Zenith shows it can plan with the best with O2 brief win

Risk-taking is not something that's been on the agenda recently. I haven't even been able to look at the William Hill website since the French nag First Gold faded in the Cheltenham Gold Cup, missing out on the top-three place it seemed destined to get, writes Ian Darby.

And with no bet placed, the Grand National was as exciting for me this year as the Boat Race. So now is the time to get a bit reckless.

Nothing so outrageous as proclaiming the coming of age of the small agency because BLM Media has won a £30m account. But I am, however, going to attempt to draw some sort of conclusions from a pitch result.

ZenithOptimedia's capture of the £33m consolidated O2 account interested me on a number of levels. Not so much that Zenith had won the TV buying business from The Allmond Partnership, but because of what the capture of the planning business from PHD might represent.

You could take the view that it has been a pretty rough few months for PHD. It lost Weetabix to the aforementioned TAP, it got unlucky when Wella moved its business because of its acquisition by Procter & Gamble and then there was the massive blow of the O2 business moving to Zenith.

This would have been unthinkable a few years ago -- after all, PHD was the brainy one, creative in all things media, while the big buying sheds such as Zenith lumbered behind. But what Zenith, and the likes of MediaCom before it, have proved is that they have caught up with PHD in offering a strong planning position.

PHD shouldn't despair, though. It might not be the force that it was once (because of greater competition copying its model as well as its founders moving on) but it has brought through a good new-generation management team, led by the likes of Morag Blazey, Mark Holden and Louise Jones, and I predict that PHD will bounce back from this loss.

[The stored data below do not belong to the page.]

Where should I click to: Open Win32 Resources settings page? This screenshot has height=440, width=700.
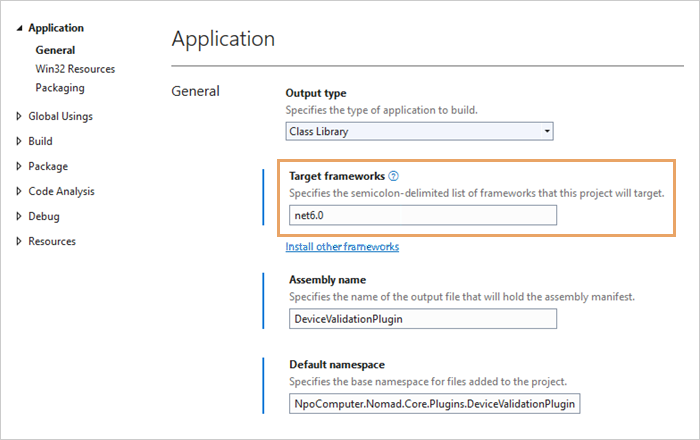coord(75,69)
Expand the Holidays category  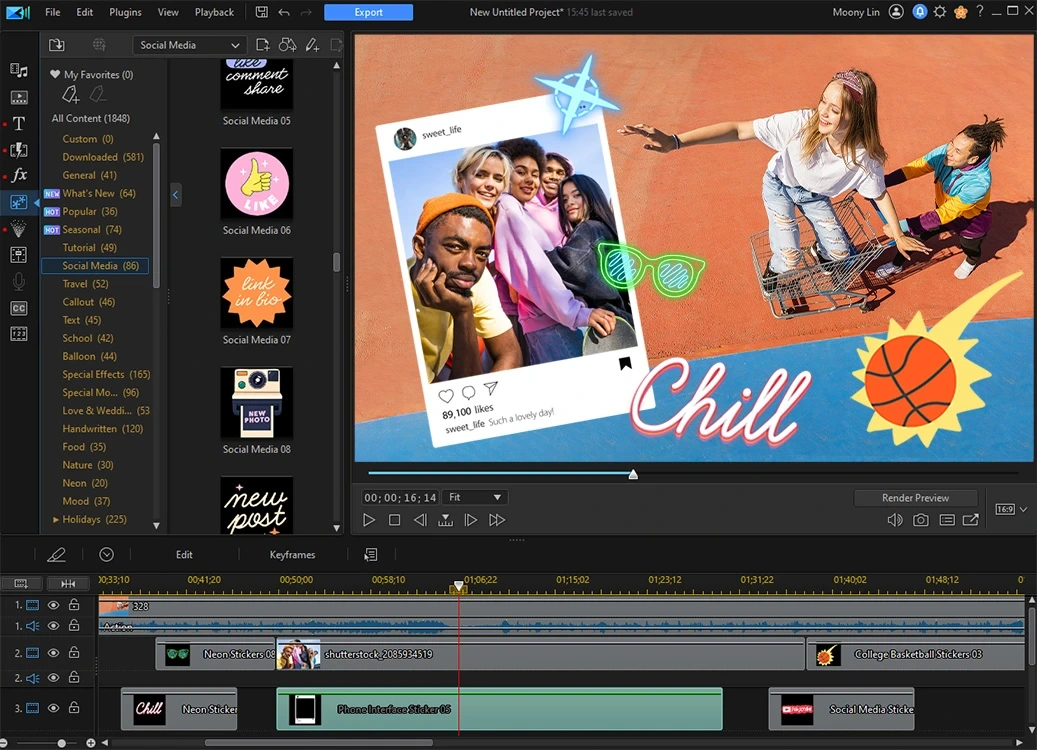tap(56, 520)
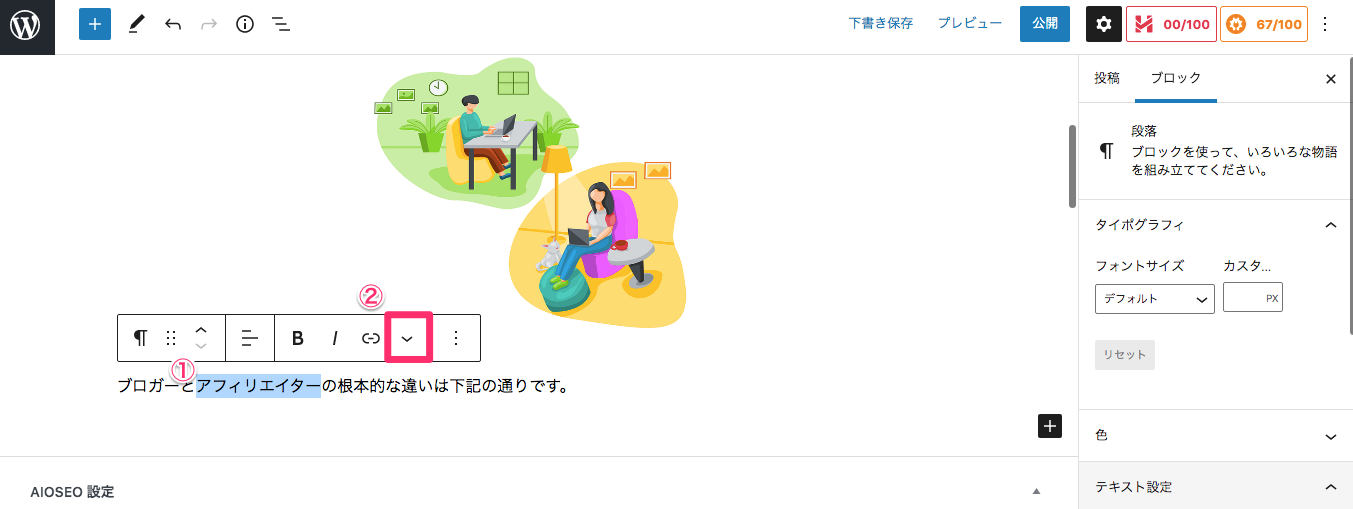Click the undo arrow icon

(173, 24)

The comments of Susie Moore, the head of brand and marketing communications at O2, indicated that the business was consolidated for "value and efficiency". This shouldn't go too much against Zenith though.

Along with many other observers, I had Michaelides & Bednash down for a nice little number on the communications planning of the O2 business, à la Naked Communications on the Orange account, leaving Zenith to handle the buying. But Zenith, with a planning team that is 82-strong, having grown since the managing director, Gerry Boyle, joined from M&B as the head of planning, was able to show enough fresh thinking to emerge on top.

And this is the biggest thing to come out of the O2 pitch. Top-three agencies have as much planning talent, if not more, than the communications planning specialists. They just need to be free to take risks.